Supplemental Information

Raw data

The “FTIR” shows the wavenumber and fransmittance of the strawberry juice and fermented beverage. This data was used to prepare Fig. 2. “Antioxidations” shows the contents of total phenols and flavonoids, and T-SOD activity. In addition, it shows the scavenging rate of the Vc, strawberry juice and fermented beverage to DPPH radical, ABTS radical, hydroxyl radical and superoxide radical. This data was used to prepare Fig. 3. “Antibacterial” shows the diameter of the inhibition zone of the strawberry juice and fermented beverage on Escherichia coli ATCC 25922, Staphylococcus aureus ATCC 6538, Pseudomonas aeruginosa ATCC 9027, and Bacillus subtilis ATCC6633. This data was used to prepare Table 2. In addition, it also shows absorbance of Escherichia coli ATCC 25922 and Staphylococcus aureus ATCC 6538 under the treatment of fermented beverage within 0-12 h at OD600 nm. This data was used to prepare Fig. 5. “Sensory evaluation” shows the score of each sensory attribute in the sensory evaluation experiment. This data was used to prepare Fig. 7.

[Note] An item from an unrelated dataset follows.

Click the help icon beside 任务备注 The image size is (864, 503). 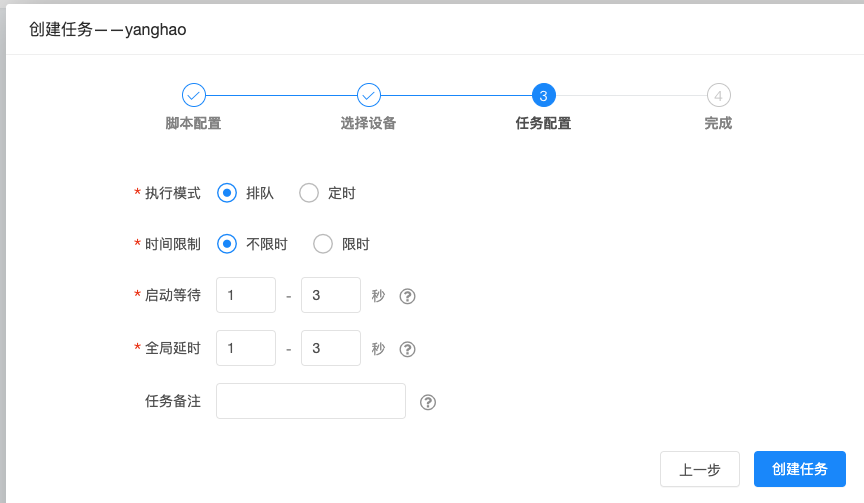428,402
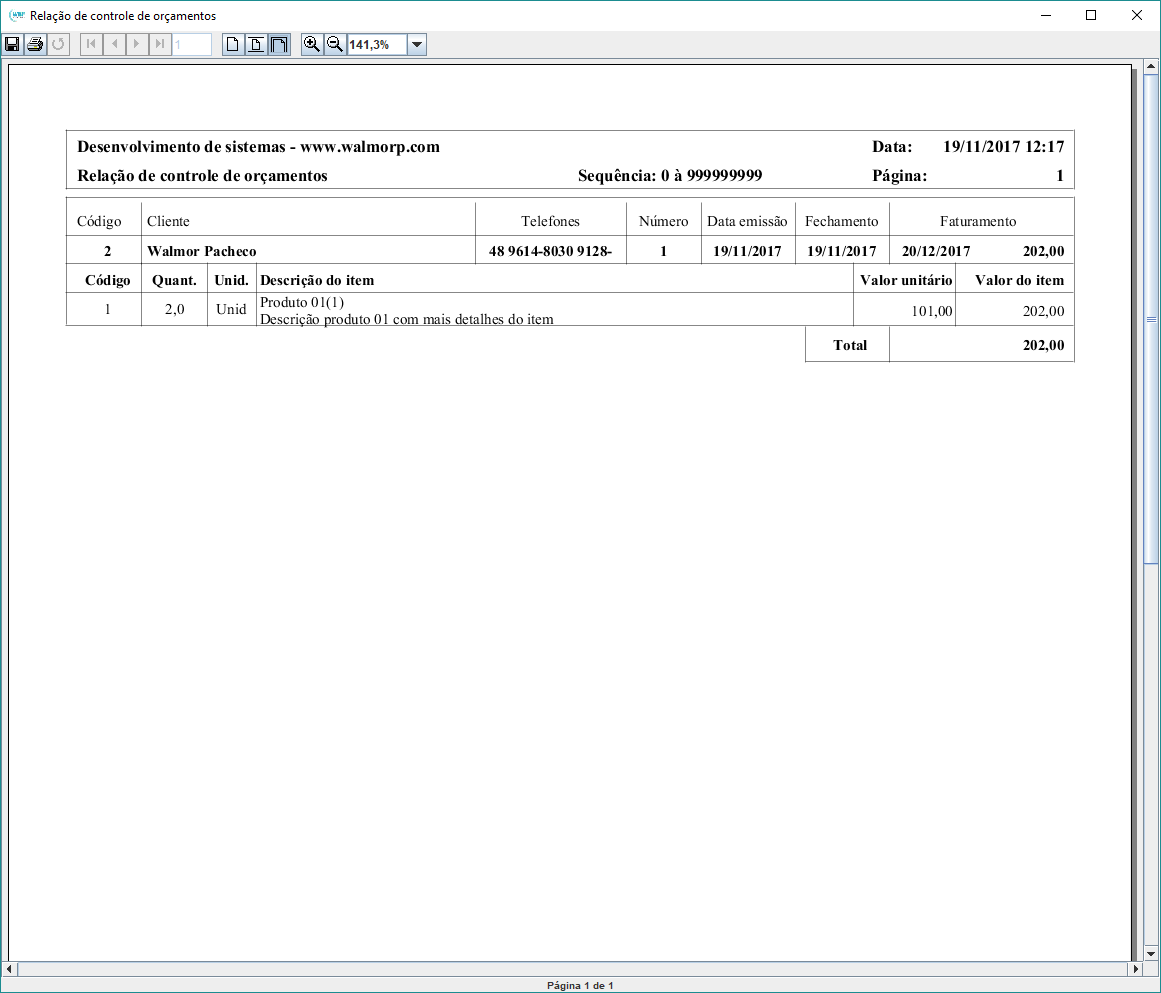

DOI: 10.7717/peerj.11974/supp-1

The T-AOC of the Vc, strawberry juice and fermented beverage

This data was used to prepare Fig. 4.

DOI: 10.7717/peerj.11974/supp-2

The content of total sugar and total acid and pH value

This was supplied to answer the reviewer’s question and was not shown in this study.

DOI: 10.7717/peerj.11974/supp-3

The content of total phenols and flavonoids, and T-SOD activity

This was used for data analyses and to prepare Table 1.